Reflections from Beyond the Pulpit – Coins of the Bible

by Stan Hudson who served as a Seventh-day Adventist pastor for 38 years and is currently the Director of Creation Ministries at the North Pacific Union Conference

“Show me a denarius,” said Jesus. A denarius was a dime-sized silver coin that was an Imperial Roman coin meant to circulate throughout the Empire. Since Jews under the Romans were not permitted to mint silver or gold coins, they had to use Imperial coins. A denarius (a ten-assarius denomination) was a day’s wage for a common laborer in the time of Christ.

Roman taxes were collected in Imperial coinage. Those asking Jesus whether it was “lawful” to pay taxes to the Romans were trying to trick him into saying things that could possibly be considered treasonous.

The denarius of Tiberius shows his bust on the obverse, with his adopted mother Livia (Augustus’ widow) on the reverse personifying “Piece” (Pax). Tiberius had been named “Pontif[ex] Maxim[us]” by the Roman senate, which is a title for the chief priest of Rome. This coin was minted to mark that event: the title means “great bridge-builder.” Today’s Catholic pope continues the title from those ancient days.

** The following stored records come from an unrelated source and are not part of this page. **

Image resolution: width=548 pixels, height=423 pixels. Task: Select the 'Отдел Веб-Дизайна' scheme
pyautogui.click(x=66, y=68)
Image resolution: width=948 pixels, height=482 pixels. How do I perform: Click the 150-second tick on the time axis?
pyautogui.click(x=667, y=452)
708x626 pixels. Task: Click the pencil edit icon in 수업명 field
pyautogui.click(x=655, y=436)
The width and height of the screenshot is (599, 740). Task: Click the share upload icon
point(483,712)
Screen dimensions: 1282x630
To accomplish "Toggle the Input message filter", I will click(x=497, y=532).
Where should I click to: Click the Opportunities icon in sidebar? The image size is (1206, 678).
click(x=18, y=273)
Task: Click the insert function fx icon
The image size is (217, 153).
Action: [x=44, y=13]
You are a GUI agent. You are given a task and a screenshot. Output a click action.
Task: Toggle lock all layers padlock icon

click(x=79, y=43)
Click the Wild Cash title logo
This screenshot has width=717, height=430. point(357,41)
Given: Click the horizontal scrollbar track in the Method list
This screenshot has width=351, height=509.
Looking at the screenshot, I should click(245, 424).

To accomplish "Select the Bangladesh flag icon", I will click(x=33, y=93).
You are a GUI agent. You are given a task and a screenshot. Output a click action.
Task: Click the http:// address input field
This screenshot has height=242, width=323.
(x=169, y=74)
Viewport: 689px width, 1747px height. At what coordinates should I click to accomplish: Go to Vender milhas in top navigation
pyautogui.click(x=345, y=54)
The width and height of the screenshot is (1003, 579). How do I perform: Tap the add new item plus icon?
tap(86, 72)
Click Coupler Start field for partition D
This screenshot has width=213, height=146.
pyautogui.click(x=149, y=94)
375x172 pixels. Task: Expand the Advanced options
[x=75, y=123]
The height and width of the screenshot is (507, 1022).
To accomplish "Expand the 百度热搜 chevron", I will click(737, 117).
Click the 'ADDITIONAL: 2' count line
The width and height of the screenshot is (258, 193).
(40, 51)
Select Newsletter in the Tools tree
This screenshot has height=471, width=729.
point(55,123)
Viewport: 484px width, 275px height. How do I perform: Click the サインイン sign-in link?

The obverse superscription says in Latin: TI CAESAR DIVI AUG F AUGUSTUS. Translated it means: “Tiberius Caesar Augustus, son of the divine Augustus.” Since “Augustus” could be translated as “Magnificent,” Tiberius claiming the title of his adopted father. Thus he was saying he was “Magnificent Tiberius, son of god (Augustus Caesar was declared a god!).

When Jesus said “render to Caesar” his things, made in his image, He also said “render to God” the things in HIS image…that would be us.